** Opening Supplied data block **

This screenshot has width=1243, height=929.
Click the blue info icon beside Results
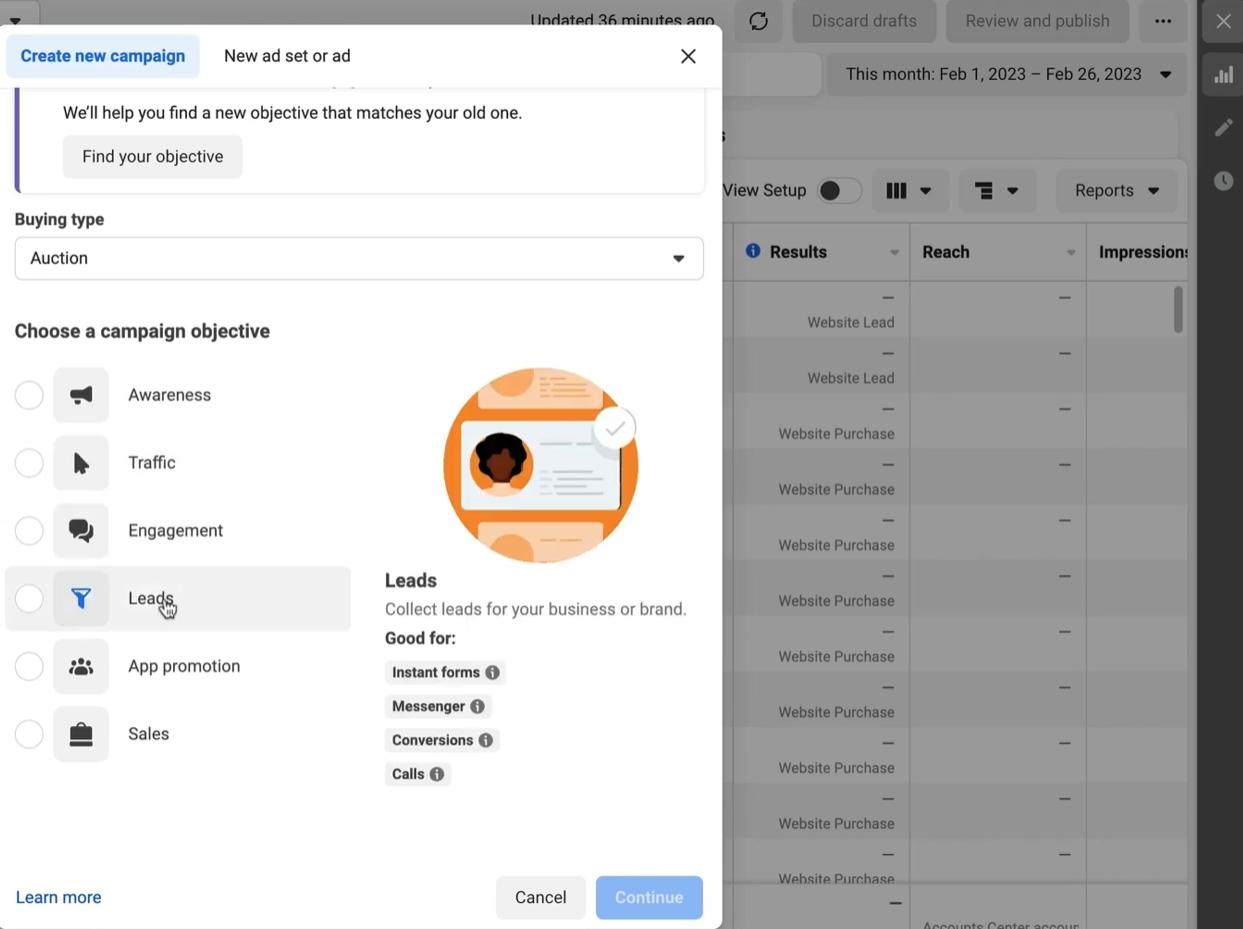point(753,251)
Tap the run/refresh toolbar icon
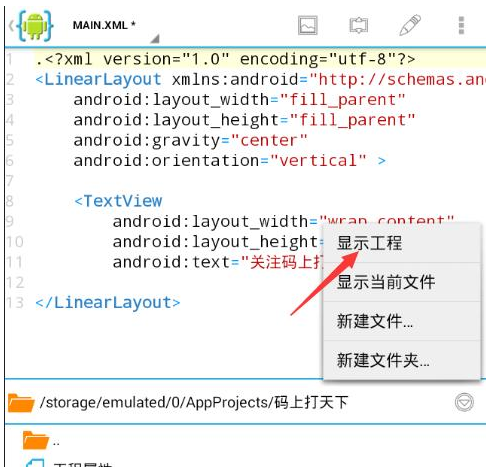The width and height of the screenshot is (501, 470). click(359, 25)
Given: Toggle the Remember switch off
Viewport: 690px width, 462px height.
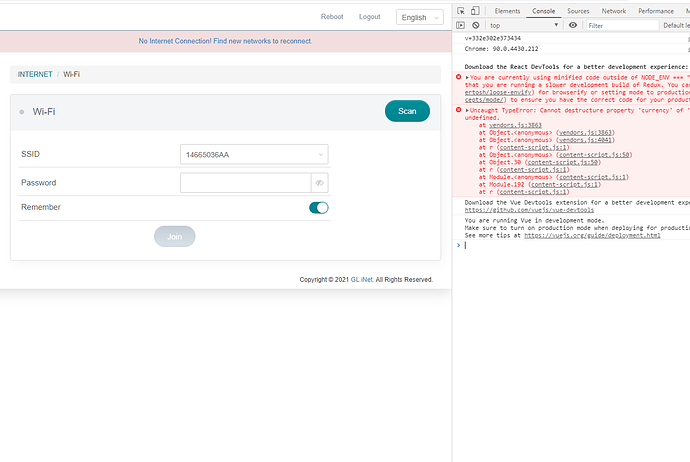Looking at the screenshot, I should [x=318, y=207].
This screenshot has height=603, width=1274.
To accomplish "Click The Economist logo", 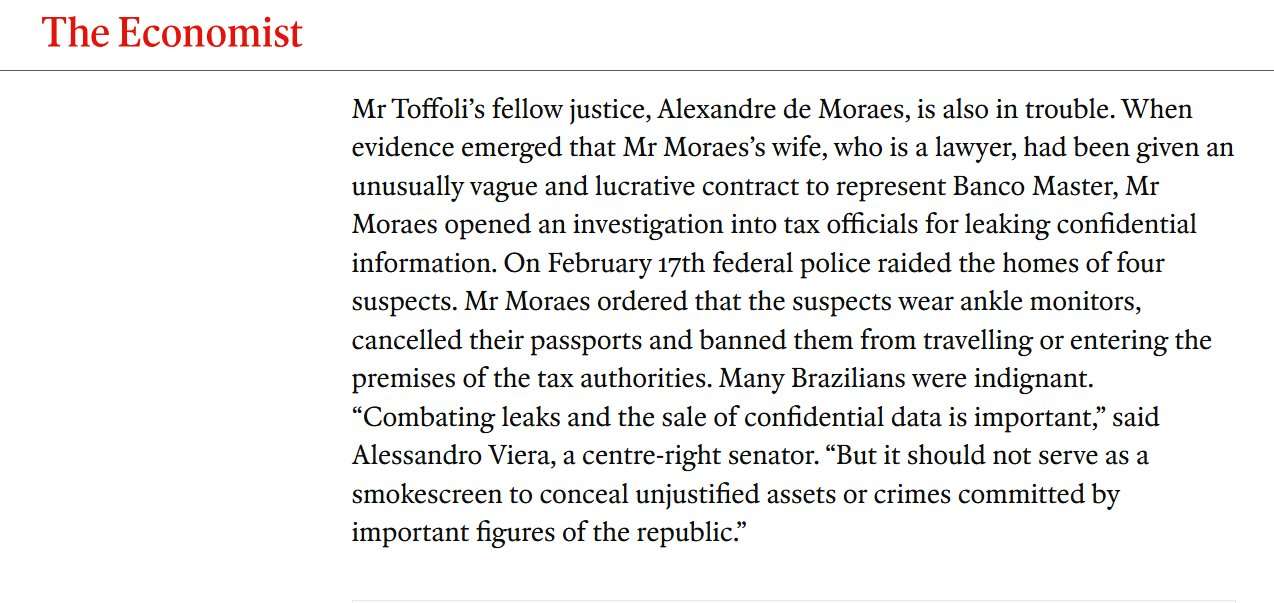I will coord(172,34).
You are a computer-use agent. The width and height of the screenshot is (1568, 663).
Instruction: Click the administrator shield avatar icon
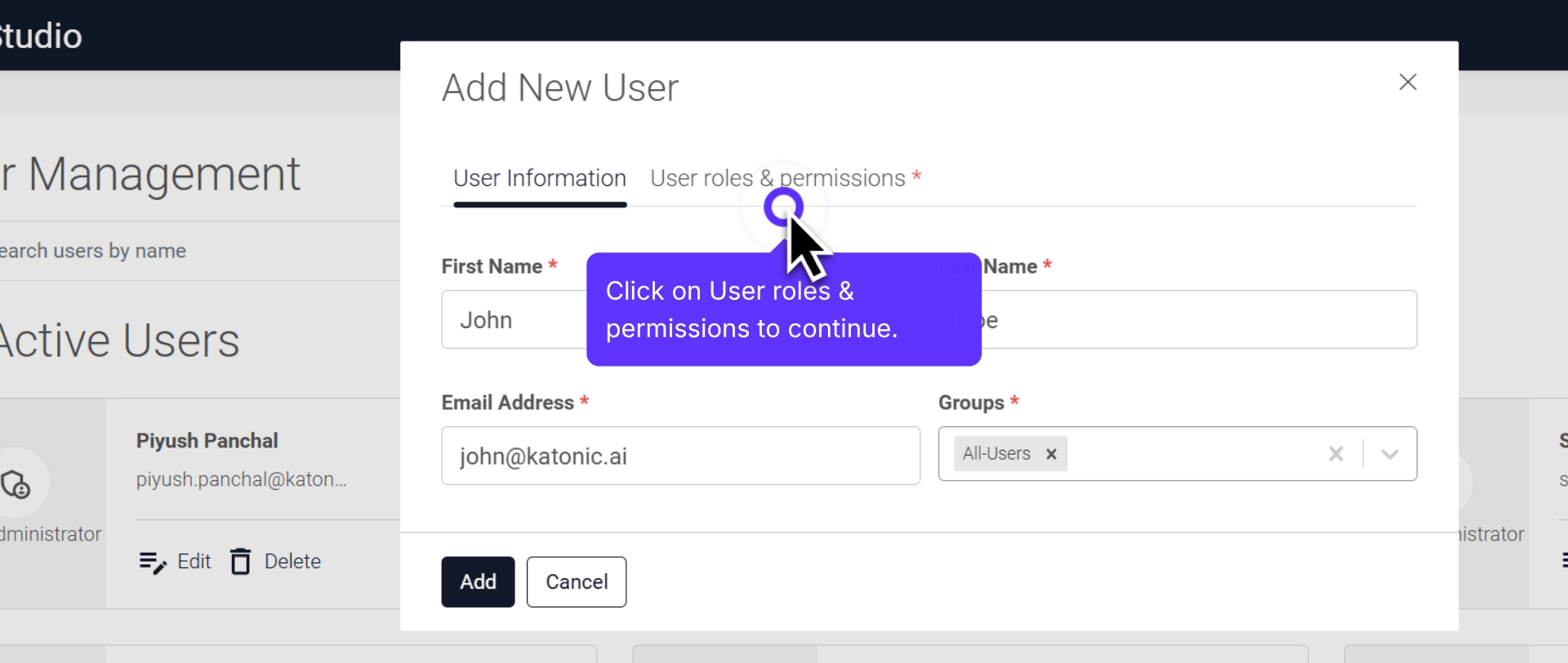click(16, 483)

** Closing Supplied data block **
** Opening Supplied data block **

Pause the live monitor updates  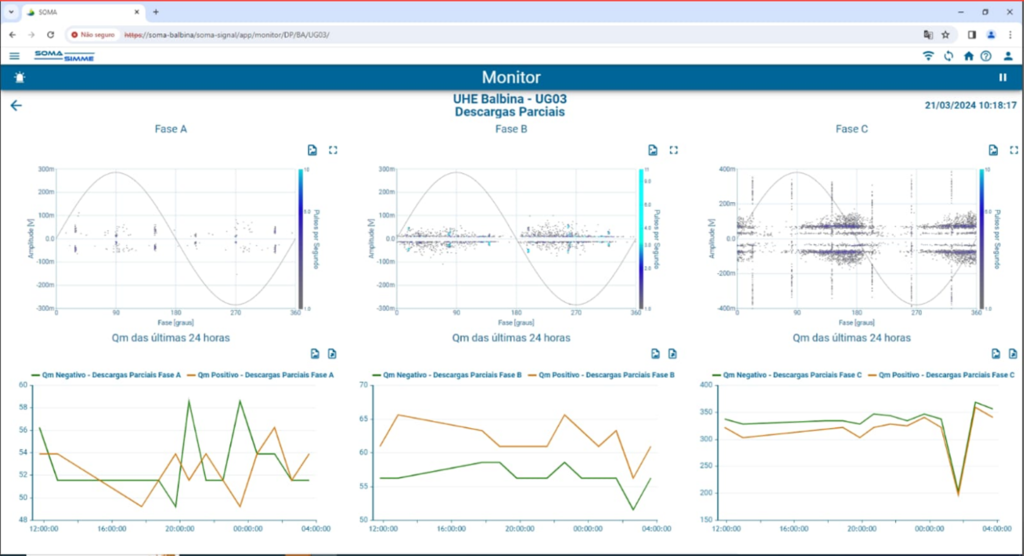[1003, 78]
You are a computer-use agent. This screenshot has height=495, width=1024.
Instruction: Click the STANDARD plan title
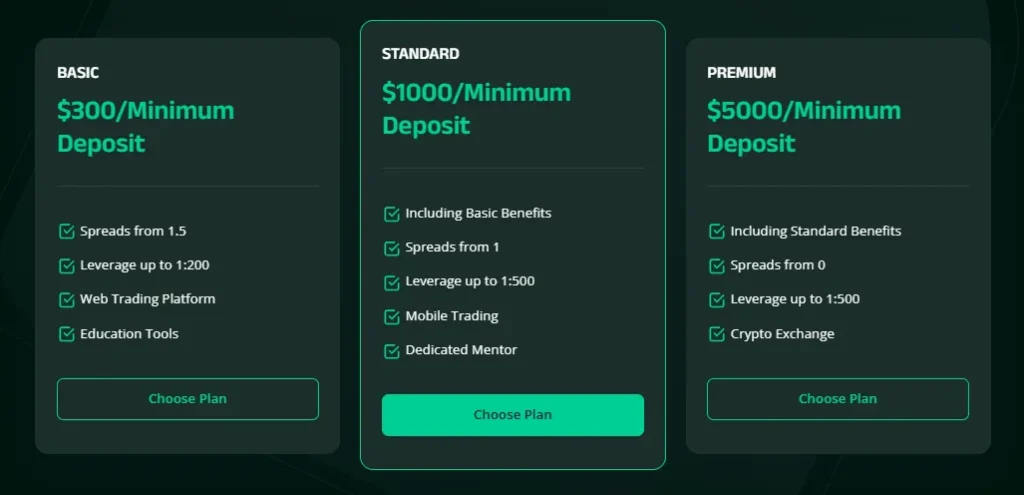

** Closing Supplied data block **
** Opening Supplied data block **

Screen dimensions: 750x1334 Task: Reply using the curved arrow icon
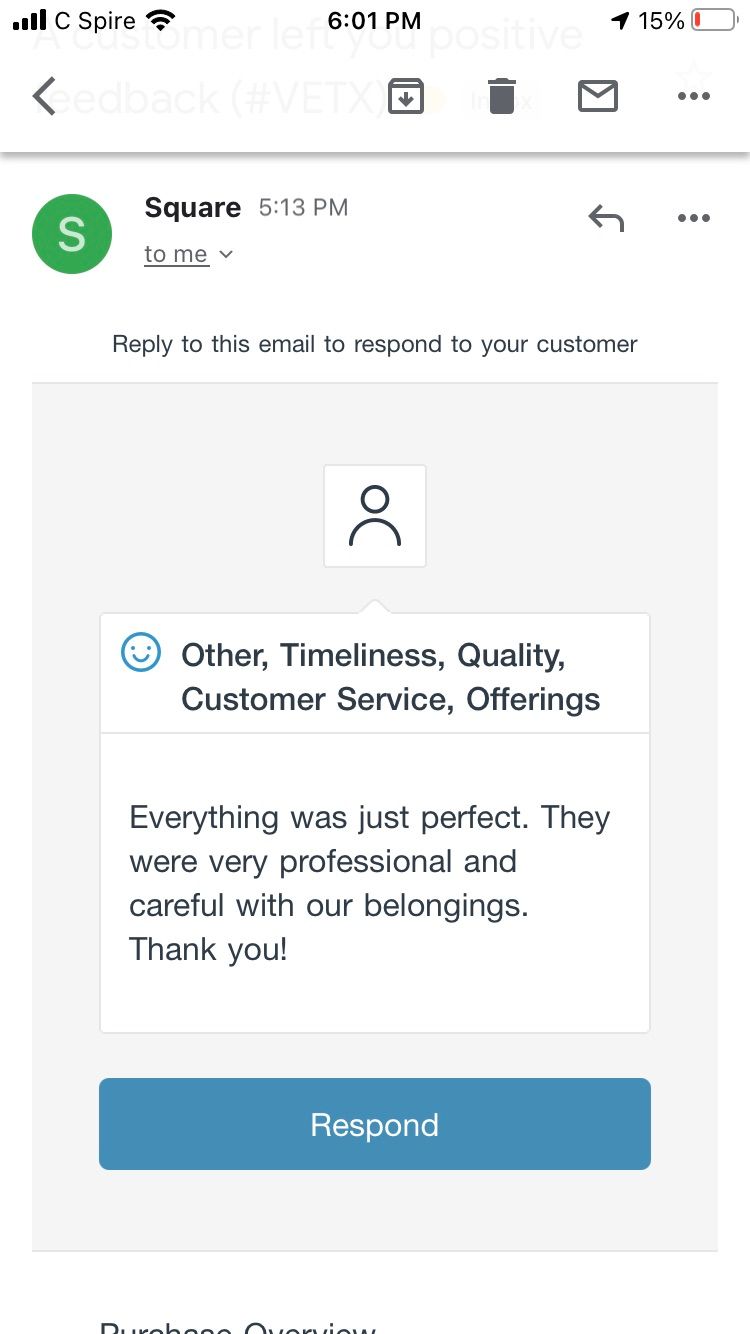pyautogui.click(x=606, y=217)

** Closing Supplied data block **

=== What is expected ===
Nothing but the lines with "computer" should be returned, copied from the entries above.

=== Output of the exercise ===
You are a computer-use agent. The width and height of the screenshot is (1568, 663).
You are a computer-use agent. This screenshot has height=495, width=1024.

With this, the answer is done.